THINGS TO DO =>
1. Using the article on the UK auto supply chain, answer each question:
(a) Which two countries does it name as major suppliers of auto parts?
(b) What share of the world's semiconductor neon did Ukraine produce before the conflict?
(c) By what percentage did UK car production rise in the first half of 2023?
2. Say whether each statement agrees with the article on the UK auto supply chain. Answer yes or no, and quote the words that decide it.
(a) The auto industry had fully embraced digitisation before 2020.
(b) In 2023, UK car production returned to its pre-pandemic level.
(c) Rising demand for electric and hybrid models accounted for much of the growth.

EXTRACTED TEXT =>
━━━━━━━━
When it comes to the supply chain of the auto industry in the UK, it has undoubtedly been a tough few years. Even when employees returned to work after the lockdown restrictions of 2020-1, the supply chain was rife with bottlenecks.
A closer look
The lockdowns initially resulted in a wave of factories putting the brakes on production. China and South Korea are major suppliers of auto parts, but of course, things came to a standstill there. Then the rules loosened at different rates around the world. This meant the global supply chain was lacking the consistency it needed to recover quickly.
It didn’t help that the auto industry hadn’t really embraced digitisation before 2020. The pandemic forced car dealers, garages, and retailers to start offering more doorstep deliveries, test drives, and electronic signatures.
Nevertheless, recessionary fears and rising interest rates posed further challenges to a struggling auto market in 2022. The Ukraine-Russia conflict put a further spanner in the works. Before this, Ukraine produced an estimated 45-54% of the world’s semiconductor neon. This material was essential to produce the lasers that auto producers use to create chips.
Easing supply chain issues
In 2023, the issues have gradually started to subside in the UK market. In the first half of the year, UK car production rose by 11.7%, and in June, it rose by 16.2%.
Production is still not as high as it was before the pandemic, but it is good to finally see some growth. Much of this was due to the rise in demand for electric and hybrid models in the UK.
━━━━━━━━
[Source records]
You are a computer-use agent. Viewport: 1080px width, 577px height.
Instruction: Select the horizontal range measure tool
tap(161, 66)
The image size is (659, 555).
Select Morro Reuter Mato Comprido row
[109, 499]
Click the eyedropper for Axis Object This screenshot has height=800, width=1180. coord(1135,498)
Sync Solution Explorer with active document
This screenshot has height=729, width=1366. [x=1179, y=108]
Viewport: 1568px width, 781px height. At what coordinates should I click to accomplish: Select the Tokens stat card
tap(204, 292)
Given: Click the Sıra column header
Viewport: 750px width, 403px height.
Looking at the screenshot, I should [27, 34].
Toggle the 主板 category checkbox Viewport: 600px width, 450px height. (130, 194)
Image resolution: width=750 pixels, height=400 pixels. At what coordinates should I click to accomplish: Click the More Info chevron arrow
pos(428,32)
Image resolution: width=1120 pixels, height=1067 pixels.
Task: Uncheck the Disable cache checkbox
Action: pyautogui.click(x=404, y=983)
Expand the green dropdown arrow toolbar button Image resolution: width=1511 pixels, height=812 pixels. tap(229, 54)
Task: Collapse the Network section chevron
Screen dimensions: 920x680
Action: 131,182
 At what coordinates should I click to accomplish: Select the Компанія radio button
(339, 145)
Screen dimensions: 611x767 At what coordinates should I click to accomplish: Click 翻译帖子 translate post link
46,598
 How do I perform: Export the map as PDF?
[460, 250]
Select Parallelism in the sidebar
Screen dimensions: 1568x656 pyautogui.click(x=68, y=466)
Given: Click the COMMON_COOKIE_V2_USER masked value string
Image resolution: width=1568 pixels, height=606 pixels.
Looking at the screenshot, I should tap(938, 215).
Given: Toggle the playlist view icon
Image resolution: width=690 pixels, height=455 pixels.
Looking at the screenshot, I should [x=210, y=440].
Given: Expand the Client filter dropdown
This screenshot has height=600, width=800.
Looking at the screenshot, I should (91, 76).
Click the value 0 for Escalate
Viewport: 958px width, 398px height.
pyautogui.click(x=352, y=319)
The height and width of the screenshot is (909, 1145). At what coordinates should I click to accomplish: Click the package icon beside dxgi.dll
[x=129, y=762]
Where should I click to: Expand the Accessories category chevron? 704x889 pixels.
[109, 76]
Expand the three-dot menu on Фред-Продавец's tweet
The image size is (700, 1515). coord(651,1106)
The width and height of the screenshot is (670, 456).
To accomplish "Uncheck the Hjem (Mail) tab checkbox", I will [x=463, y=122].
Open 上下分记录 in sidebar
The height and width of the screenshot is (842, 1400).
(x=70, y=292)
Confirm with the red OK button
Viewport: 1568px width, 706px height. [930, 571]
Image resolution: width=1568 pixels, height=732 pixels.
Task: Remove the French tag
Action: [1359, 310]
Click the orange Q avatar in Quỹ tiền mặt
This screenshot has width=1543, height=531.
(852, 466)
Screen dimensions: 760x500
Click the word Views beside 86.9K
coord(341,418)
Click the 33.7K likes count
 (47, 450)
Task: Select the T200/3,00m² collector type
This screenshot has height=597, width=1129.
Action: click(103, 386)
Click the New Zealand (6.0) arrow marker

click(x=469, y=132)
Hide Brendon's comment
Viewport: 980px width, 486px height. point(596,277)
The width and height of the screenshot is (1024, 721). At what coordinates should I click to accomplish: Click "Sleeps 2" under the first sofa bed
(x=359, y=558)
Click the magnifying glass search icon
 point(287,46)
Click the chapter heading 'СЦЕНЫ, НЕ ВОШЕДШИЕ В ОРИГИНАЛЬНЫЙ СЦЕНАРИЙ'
━━━━━━━━
EXERCISE RESULTS =>
1.
(a) China and South Korea
(b) An estimated 45-54%
(c) 11.7%

2.
(a) No. "It didn’t help that the auto industry hadn’t really embraced digitisation before 2020."
(b) No. "Production is still not as high as it was before the pandemic"
(c) Yes. "Much of this was due to the rise in demand for electric and hybrid models in the UK."